WORK TO BE COMPLETED » The lines to find are those in the entries that hold the word "will"; copy every one of them.

AVAILABLE RECORDS »
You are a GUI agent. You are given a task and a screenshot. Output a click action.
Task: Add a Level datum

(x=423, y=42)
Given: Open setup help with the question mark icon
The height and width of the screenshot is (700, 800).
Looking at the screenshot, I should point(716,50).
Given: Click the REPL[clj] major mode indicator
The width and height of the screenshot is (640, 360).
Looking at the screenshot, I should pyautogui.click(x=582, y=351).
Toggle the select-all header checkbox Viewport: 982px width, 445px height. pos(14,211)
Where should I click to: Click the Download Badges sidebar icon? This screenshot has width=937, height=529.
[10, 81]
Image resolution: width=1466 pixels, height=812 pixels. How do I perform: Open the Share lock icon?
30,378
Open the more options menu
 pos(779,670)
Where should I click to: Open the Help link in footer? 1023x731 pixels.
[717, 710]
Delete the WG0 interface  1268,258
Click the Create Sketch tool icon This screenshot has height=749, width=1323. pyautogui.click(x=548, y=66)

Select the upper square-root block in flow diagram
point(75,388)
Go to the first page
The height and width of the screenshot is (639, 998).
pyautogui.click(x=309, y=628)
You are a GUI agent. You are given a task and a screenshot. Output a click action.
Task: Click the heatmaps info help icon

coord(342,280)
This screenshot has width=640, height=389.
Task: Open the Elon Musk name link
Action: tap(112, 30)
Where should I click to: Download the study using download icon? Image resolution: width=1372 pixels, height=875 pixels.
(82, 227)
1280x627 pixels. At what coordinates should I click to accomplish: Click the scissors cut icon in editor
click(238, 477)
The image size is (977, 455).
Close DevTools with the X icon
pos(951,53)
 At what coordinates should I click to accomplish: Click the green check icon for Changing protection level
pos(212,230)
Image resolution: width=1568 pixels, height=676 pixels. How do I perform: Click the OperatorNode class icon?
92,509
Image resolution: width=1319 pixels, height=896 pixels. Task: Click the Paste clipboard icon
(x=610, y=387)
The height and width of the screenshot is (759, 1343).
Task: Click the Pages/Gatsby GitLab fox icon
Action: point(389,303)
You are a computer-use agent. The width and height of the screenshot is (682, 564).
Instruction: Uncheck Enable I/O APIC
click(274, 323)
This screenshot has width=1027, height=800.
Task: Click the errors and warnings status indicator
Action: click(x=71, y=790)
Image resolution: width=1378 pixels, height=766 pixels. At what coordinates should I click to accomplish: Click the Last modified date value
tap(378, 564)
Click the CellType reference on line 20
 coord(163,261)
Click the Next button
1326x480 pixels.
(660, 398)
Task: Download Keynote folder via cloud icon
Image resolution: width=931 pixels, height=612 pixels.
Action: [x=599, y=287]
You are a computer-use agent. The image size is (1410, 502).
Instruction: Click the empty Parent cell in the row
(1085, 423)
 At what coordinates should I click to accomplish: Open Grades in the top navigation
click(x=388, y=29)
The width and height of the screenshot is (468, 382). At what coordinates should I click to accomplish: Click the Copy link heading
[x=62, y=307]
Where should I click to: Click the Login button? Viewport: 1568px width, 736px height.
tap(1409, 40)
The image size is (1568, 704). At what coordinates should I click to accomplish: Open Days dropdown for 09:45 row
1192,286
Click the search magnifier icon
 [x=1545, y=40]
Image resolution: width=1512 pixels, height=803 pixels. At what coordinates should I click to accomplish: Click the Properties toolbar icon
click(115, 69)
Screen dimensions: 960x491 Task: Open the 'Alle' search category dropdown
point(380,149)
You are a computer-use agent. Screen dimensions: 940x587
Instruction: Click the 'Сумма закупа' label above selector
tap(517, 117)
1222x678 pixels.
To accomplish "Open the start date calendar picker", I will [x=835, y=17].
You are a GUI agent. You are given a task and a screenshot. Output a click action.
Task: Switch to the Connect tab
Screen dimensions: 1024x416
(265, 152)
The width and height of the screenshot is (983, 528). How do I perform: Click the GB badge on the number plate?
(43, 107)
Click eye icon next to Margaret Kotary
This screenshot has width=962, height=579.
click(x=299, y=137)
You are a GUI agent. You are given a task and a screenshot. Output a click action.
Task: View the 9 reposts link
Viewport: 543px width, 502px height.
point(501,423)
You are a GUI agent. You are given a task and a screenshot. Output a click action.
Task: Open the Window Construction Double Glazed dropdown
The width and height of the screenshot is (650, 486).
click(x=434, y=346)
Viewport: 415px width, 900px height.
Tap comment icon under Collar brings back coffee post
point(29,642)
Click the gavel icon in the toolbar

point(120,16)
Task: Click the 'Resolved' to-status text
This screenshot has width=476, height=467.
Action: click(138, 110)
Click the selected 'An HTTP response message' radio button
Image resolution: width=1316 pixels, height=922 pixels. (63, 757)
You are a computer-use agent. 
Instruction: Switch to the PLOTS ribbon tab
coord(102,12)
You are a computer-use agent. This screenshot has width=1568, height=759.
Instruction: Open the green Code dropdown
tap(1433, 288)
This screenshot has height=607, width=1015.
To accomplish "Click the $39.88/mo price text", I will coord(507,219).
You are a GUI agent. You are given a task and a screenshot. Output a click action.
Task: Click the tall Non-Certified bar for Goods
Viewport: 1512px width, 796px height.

THE COMPLETED TASK »
To accomplish "Open the start date calendar picker", I will [x=835, y=17].
To accomplish "Click the $39.88/mo price text", I will coord(507,219).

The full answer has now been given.